This post is based on a trip to Tunisia which I took before the onset of Covid-19 – but which the pestilence rather pushed to one side. However, it’s time to continue (the new) normal service and return to some aspects of wine and culture that go beyond plague. This post also (coincidentally) follows the one I wrote before Christmas, as it is also about religion, although in a very different context.
Most people probably wouldn’t associate Tunisia with wine but – both historically and in contemporary society – that would be a mistake. Even today, despite having a majority Muslim population, Tunisia makes wine and has it widely available, including in many restaurants. The capital, Tunis, is just to the south-west of the site of Carthage, the major ancient settlement in the region. Carthage was founded in about 814 CE by the Phoenicians – the seafaring peoples from what is modern Lebanon, who were the first great traders of wine across the Mediterranean (a large wine press dating from this period has just been discovered in Lebanon which may have fuelled this trade). This turned into an autonomous state, Carthage, which at its peak challenged the growing power of Rome, so that there were a series of wars between them eventually won by the Romans. They destroyed Carthage – although the city was later rebuilt within their empire. The destruction included a great library and the Romans left all the books in their wake. All, that is, except the works of Mago, which the destroyers retrieved because of their fame and took back to Italy.

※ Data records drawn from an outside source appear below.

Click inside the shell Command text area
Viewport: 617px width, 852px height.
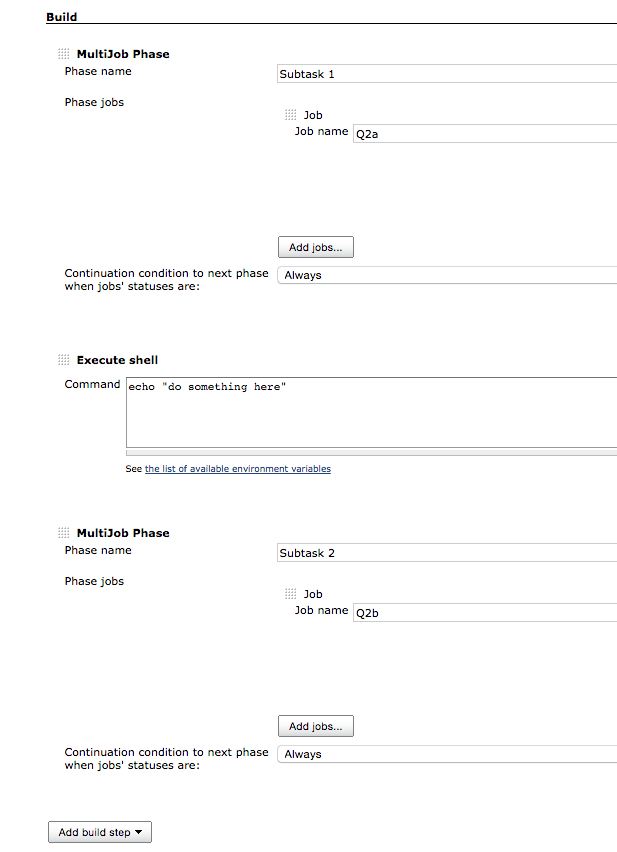(371, 412)
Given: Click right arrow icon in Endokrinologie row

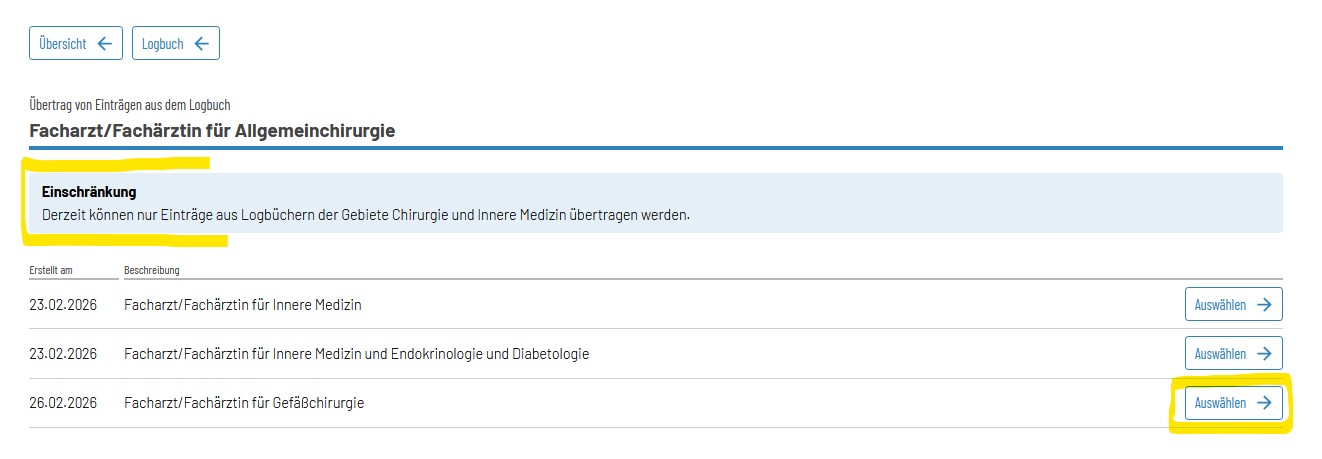Looking at the screenshot, I should click(x=1264, y=354).
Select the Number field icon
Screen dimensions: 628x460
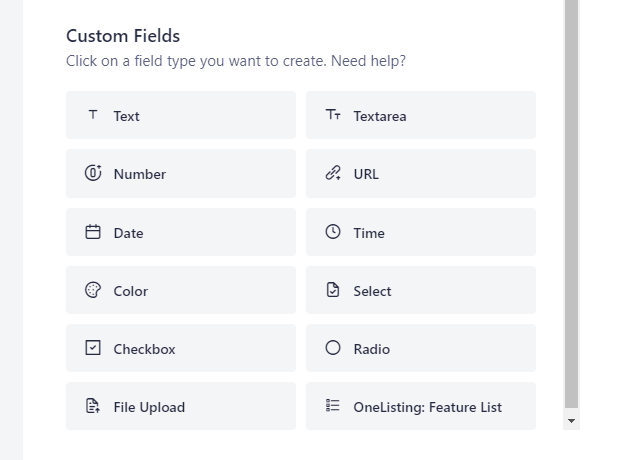coord(93,173)
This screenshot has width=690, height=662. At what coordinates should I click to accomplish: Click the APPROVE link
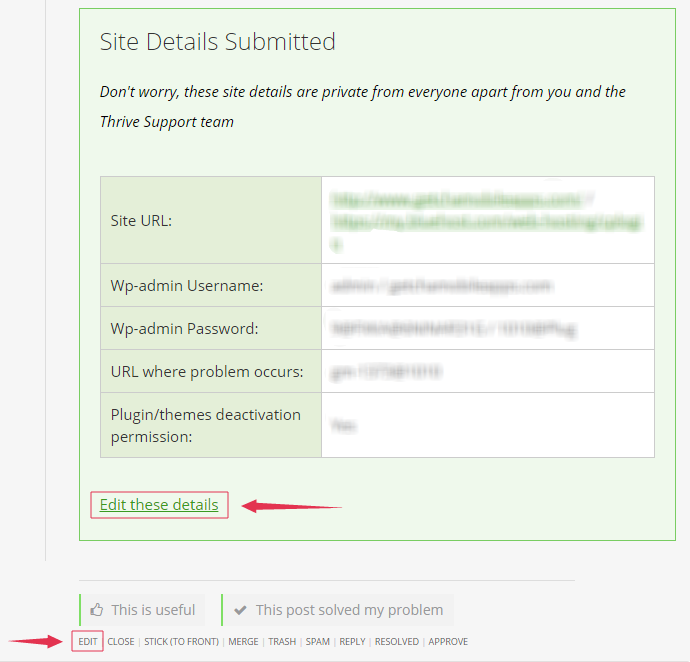(448, 641)
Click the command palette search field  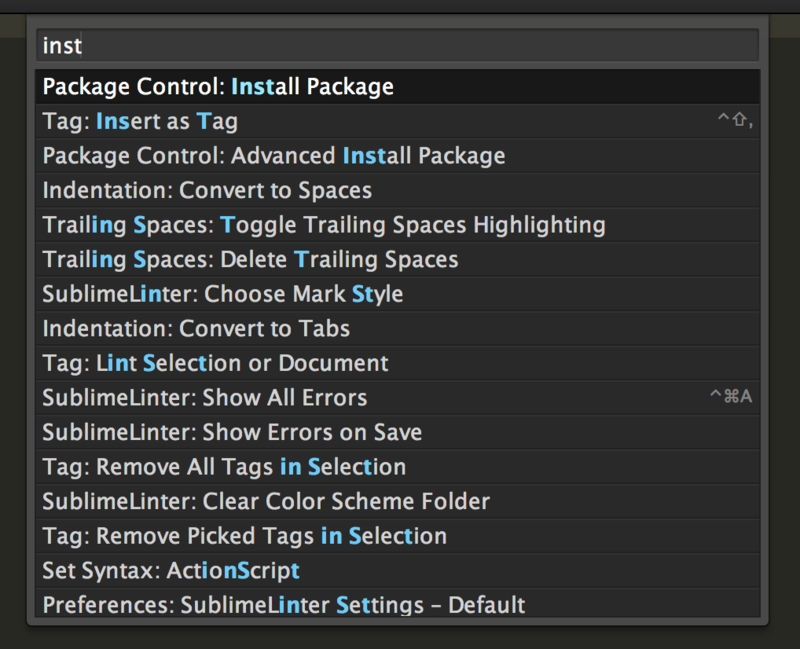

Why these books? Mago – known now in Tunisia as Magon (who some claim was one of the earliest settlers although others think he lived around 500 BCE) wrote a treatise on Agriculture, probably the first such book. He was very influential on later Greek and Roman authors. So why does this interest us? Because viticulture is one branch of agriculture, and Magon wrote on planting and pruning vines and making wine. He even had a section on why the most productive vineyards face north – which is, of course, not what we would normally claim in the Northern Hemisphere but makes sense in a hot climate like that of North Africa.
Magon is still revered in Tunisia; so much so that there is now the ‘Magon Project’; this is a transnational partnership between Tunisia and Italy – specifically Sicily, only about 125 kilometres away over the sea – to underscore their culinary and cultural links; it is part financed by the EU. One of its major foci is on the links relating to wine (another would be couscous, the staple food of Tunisia – and which has a European history only in Sicily as the island was ruled by Arabs for over 100 years). It seeks to ‘trace the footsteps of Magon’ by using the archaeology of the two countries; it is also part of an international network of wine routes – and even has its own Facebook page. The project focuses on the ruins of Carthage and Cap Bon, a peninsula to the east of Tunis where most of the vineyards are based. One of the key archaeological sites, Kerkouane, was conquered briefly by a Sicilian tyrant, Agathocles of Syracuse, during his fight with Carthage, so I was told. Relations between the two regions were not always as harmonious as they seem to be now. The Magon Project is explicit about the vinous link with Sicily and Italy – but of course, as a Muslim country it has to be careful not to play it up too much. One of the interpretative panels at Kerkouane talks about moscato, and the famous wines made from it on the Italian island of Pantelleria. This latter, just 60 kilometres away, is visible in the hazy distance from Cap Bon. It also forms a link to the only wine I tried in Tunisia which I really enjoyed.
The key beneficiaries of this (at least while international tourism was operating) were tour companies who could take you on wine and/or history tours outside the capital, Tunis. The country needs this industry; its infrastructure is woefully underfunded, and it urgently needs more capital. As an aside, my own view was that the tourist attractions were far too cheap to enter and international visitors could contribute a lot more for the privilege of exploring a great archaeological heritage; Carthage – where you can spend hours exploring – costs less than 4€ to enter. There is also a national museum with the greatest collection of mosaics in the world which is well worth visiting.
So, 2800 years on, Magon still has an influence – even if it is no longer on viticulture or the better production of wine. He has been co-opted as an icon for the heritage and agricultural dynamism of the country’s ancestors.